◆ GIVEN DATA
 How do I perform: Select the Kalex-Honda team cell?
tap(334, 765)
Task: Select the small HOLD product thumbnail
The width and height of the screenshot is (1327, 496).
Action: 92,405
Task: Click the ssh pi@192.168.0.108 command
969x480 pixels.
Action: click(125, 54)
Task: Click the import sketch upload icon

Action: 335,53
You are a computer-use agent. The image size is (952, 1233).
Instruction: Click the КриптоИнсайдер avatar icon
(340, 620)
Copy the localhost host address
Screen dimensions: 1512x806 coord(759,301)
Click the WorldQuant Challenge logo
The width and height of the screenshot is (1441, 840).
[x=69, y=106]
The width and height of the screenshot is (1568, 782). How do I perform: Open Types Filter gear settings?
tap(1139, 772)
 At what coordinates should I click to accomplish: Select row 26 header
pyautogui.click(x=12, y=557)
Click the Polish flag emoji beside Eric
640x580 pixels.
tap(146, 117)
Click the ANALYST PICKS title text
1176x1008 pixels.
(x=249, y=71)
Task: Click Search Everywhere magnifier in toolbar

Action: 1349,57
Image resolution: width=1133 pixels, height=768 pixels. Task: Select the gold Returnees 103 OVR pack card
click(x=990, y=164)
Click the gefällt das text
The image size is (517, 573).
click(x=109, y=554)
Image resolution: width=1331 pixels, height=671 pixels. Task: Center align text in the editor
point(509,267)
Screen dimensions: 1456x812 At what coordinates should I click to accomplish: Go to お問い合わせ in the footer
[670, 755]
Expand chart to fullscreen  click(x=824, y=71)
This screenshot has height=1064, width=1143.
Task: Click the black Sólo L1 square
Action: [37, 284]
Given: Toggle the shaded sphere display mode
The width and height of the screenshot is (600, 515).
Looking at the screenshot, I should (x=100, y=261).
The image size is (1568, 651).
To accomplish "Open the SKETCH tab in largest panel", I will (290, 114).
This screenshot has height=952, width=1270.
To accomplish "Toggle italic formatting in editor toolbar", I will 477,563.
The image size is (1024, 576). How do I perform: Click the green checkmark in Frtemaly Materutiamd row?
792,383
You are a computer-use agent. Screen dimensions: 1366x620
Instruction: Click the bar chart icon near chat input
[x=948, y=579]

◆ WHAT TO WORK ON
Can you update the records above so that every "How do I perform" becomes "How can I do" and nothing else changes?

◆ WORKED SOLUTION
 How can I do: Select the Kalex-Honda team cell?
tap(334, 765)
Task: Select the small HOLD product thumbnail
The width and height of the screenshot is (1327, 496).
Action: 92,405
Task: Click the ssh pi@192.168.0.108 command
969x480 pixels.
Action: click(125, 54)
Task: Click the import sketch upload icon

Action: 335,53
You are a computer-use agent. The image size is (952, 1233).
Instruction: Click the КриптоИнсайдер avatar icon
(340, 620)
Copy the localhost host address
Screen dimensions: 1512x806 coord(759,301)
Click the WorldQuant Challenge logo
The width and height of the screenshot is (1441, 840).
[x=69, y=106]
The width and height of the screenshot is (1568, 782). How can I do: Open Types Filter gear settings?
tap(1139, 772)
 At what coordinates should I click to accomplish: Select row 26 header
pyautogui.click(x=12, y=557)
Click the Polish flag emoji beside Eric
640x580 pixels.
tap(146, 117)
Click the ANALYST PICKS title text
1176x1008 pixels.
(x=249, y=71)
Task: Click Search Everywhere magnifier in toolbar

Action: 1349,57
Image resolution: width=1133 pixels, height=768 pixels. Task: Select the gold Returnees 103 OVR pack card
click(x=990, y=164)
Click the gefällt das text
The image size is (517, 573).
click(x=109, y=554)
Image resolution: width=1331 pixels, height=671 pixels. Task: Center align text in the editor
point(509,267)
Screen dimensions: 1456x812 At what coordinates should I click to accomplish: Go to お問い合わせ in the footer
[670, 755]
Expand chart to fullscreen  click(x=824, y=71)
This screenshot has height=1064, width=1143.
Task: Click the black Sólo L1 square
Action: [37, 284]
Given: Toggle the shaded sphere display mode
The width and height of the screenshot is (600, 515).
Looking at the screenshot, I should (x=100, y=261).
The image size is (1568, 651).
To accomplish "Open the SKETCH tab in largest panel", I will (290, 114).
This screenshot has height=952, width=1270.
To accomplish "Toggle italic formatting in editor toolbar", I will 477,563.
The image size is (1024, 576). How can I do: Click the green checkmark in Frtemaly Materutiamd row?
792,383
You are a computer-use agent. Screen dimensions: 1366x620
Instruction: Click the bar chart icon near chat input
[x=948, y=579]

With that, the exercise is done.